Serum levels of aspartate aminotransferase (AST) are one of the important prognostic factors after hepatic resection for HCC in this study. A study demonstrated that higher AST levels are positively correlated with an influx of hepatitis B virus [34]. In this study, 78.5% of patients have chronic B-viral hepatitis. Advancing underlying liver diseases may also be related to mitochondrial injury, which leads the release of AST [35]. So, elevated AST level may be indirectly reflecting the progress of hepatitis B. Multiple studies have supported that sustained viremia has a role in recurrence of hepatitis B virus-related HCC, and prevention effect of anti-viral therapy for recurrence [36].

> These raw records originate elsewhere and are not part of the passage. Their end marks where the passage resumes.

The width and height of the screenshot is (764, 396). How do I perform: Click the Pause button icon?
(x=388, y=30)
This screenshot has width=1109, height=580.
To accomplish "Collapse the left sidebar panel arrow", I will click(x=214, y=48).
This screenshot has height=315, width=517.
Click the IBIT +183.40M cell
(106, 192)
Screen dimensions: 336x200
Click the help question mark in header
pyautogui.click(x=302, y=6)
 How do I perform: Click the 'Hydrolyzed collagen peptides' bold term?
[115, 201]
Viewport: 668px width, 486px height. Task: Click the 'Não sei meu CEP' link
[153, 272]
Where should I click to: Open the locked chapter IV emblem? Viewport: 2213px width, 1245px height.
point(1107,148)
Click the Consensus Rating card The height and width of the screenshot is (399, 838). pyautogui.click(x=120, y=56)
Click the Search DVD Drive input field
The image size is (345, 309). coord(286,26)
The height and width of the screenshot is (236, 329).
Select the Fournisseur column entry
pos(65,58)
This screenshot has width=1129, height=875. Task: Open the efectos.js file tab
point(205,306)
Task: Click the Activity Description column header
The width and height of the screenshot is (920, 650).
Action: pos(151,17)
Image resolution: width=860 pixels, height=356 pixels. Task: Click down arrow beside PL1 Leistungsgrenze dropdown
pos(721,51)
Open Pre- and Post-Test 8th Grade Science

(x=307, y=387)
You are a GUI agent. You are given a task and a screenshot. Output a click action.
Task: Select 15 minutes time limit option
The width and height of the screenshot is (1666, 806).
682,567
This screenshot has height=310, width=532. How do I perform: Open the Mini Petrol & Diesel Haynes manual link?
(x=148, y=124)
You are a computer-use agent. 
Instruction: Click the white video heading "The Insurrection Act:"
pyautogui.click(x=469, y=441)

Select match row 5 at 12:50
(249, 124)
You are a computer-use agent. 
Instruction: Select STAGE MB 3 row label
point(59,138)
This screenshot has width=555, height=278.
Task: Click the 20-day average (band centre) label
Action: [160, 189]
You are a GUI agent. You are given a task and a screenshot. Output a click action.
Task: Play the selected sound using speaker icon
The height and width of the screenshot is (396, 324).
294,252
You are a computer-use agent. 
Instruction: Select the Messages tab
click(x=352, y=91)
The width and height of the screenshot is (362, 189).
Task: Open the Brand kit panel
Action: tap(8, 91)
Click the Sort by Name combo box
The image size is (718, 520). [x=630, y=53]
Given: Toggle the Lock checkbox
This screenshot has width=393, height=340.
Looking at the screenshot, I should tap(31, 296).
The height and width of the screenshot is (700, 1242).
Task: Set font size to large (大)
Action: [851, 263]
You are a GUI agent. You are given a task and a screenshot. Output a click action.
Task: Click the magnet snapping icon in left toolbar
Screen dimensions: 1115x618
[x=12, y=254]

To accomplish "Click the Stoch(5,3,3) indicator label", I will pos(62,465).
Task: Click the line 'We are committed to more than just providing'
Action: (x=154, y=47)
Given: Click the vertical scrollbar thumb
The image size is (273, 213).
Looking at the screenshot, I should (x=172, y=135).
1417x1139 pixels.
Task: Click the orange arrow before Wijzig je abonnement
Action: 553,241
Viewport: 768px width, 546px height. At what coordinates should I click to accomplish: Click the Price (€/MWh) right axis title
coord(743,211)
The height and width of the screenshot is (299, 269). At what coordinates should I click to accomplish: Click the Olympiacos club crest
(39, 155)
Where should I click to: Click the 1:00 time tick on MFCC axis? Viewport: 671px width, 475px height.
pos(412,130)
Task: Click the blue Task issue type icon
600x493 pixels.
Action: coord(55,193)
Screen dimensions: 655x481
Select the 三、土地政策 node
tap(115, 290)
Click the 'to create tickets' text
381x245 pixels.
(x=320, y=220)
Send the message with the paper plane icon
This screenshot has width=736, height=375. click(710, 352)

The present study limitations include its retrospective nature and nonrandomized design, even though the data were prospectively collected. Furthermore, there was little information on important patient perioperative status, such as antiviral drug use, postoperative progression of underlying liver disease, or exposure to other carcinogens including alcohols, which have been considered to influence tumor recurrence or de novo malignancy. External validation of meaningful findings in this study is also needed in a multicenter-organized database setting. Unfortunately, there is a lack of clarity in the definition of McVI, leading to inter- and intra-pathologist variability in the evaluation of McVI in HCC [17]. However, all tumor tissues were evaluated by one liver-specialized pathologist with over 25 years of experience in this study. There is an attempt to establish a definition of McVI in HCC, using general histopathological principles, requiring prospective validation [37].

Conclusion

McVI showed similar clinical significance compared with gross VI confined to segmental/sectional branches as a risk factor for tumor recurrence and poor survival of patients with HCC. Therefore, this study recommends considering McVI when estimating the tumor stage to predict the prognosis and to plan follow-up surveillance and additional treatment for patients with HCC.